Sonrió. Johansson supo que lo que había escondido detrás de esa figura mal vestida era solo pura genialidad y conocimiento. Pero un conocimiento reciente, producto de lo que había descubierto. El azar ya no existía en la mente de Pitarrosa, todo era acción y reacción, hechos y consecuencias.
- Pero... no entiendo. ¿Por qué no seguir comandado la investigación sobre una revelación científica que lo cambiará todo?
- Porque ya tengo la respuesta que buscaba. No indagué los misterios del azar para colocar mi nombre en los anales de la ciencia, mucho menos para hacerme rico jugando a la loteria, aunque mal no vendría. Lo hice para determinar que nada existe por azar. Qué había algo que conducía cada acción del universo. Qué seguramente hay millones de probabilidades en cada encrucijada, pero que no es el azar el que nos determina. Los números no salen sorteados por azar, sino porque antes salieron sorteados millones y millones de otros números. Alexander, no podía enamorarme mil veces más para sufrir la misma cantidad de veces hasta que el azar me llevara al amor de mi vida, al que realmente me correspondiera. No existe el tiempo, el tiempo para un ser humano, para que eso suceda. Y lo que yo quería, lo que yo quiero, es el amor verdadero. Y ahora, con esta fórmula, puedo determinarlo, se dónde y cómo buscarlo. Esta fórmula, querido amigo, es la fórmula que me hará feliz sin temor a equivocaciones, sin temor a sufrir.
Johansson se había quedado sin palabras. ¿Era eso posible? ¿Si quitábamos el factor azar a nuestras vidas, podíamos alcanzar la felicidad total? Se quedó observando el rostro contento de Pitarrosa. Pequeñas migas de medialunas adornaban el contorno de su boca.
- Todo esto por amor... ¡quién lo diría! - exclamó el sueco.
- No amigo, todo esto por dolor. El amor nos conduce a laberintos imposibles. El dolor nos apura a encontrar la salida. Nunca más sufriré por amor, Alexander, porque descubrí la clave, el mapa de todos los laberintos.

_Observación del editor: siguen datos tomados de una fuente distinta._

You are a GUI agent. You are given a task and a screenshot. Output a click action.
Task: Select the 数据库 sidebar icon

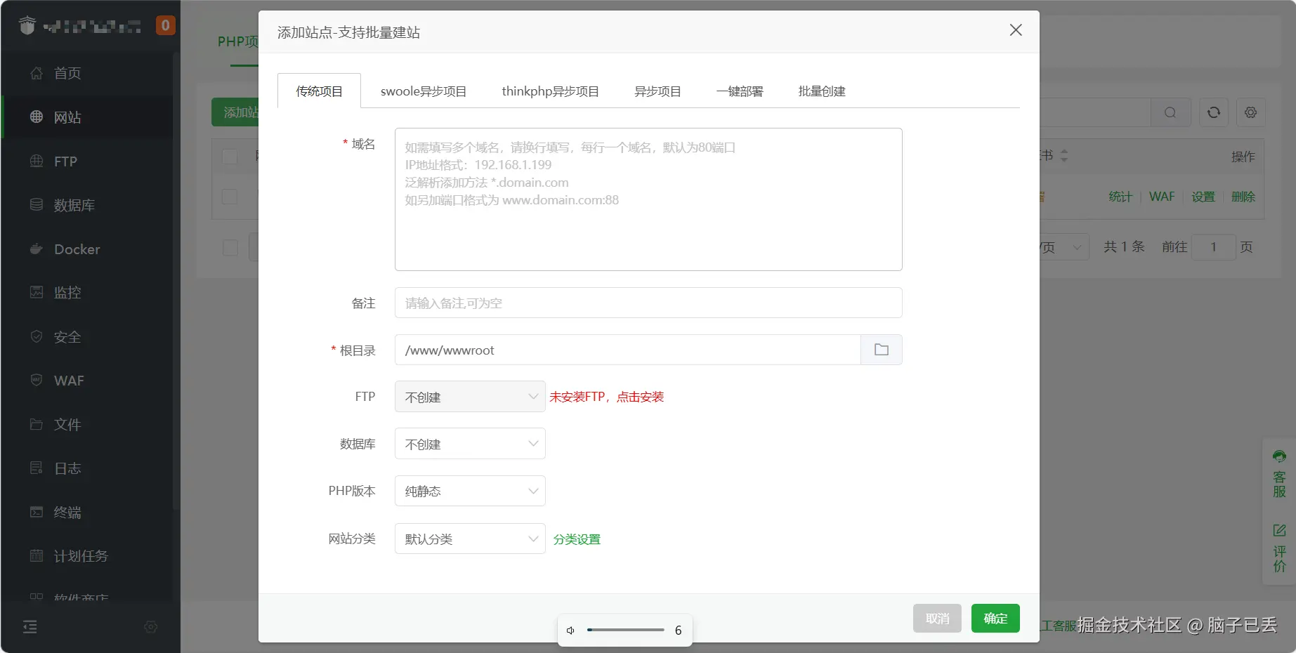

Pitarrosa se marchó, con la frente erguida. Johansson permaneció sentado un buen rato. Volvió a mirar el mensaje de texto que había recibido más temprano, tratando de discernir si la charla que había acontecido en aquella mesa había sido real. El plato de medialunas estaba vacío y él no había probado ninguna. Por lo tanto, aquello había sido real. Las había comprado previendo que su amigo comería algunas, pero se las había comido todas. No había sido azar. Y su amigo lo sabía, lo había previsto. Porque el azar ya no existía. Pitarrosa lo habìa quitado de toda ecuación.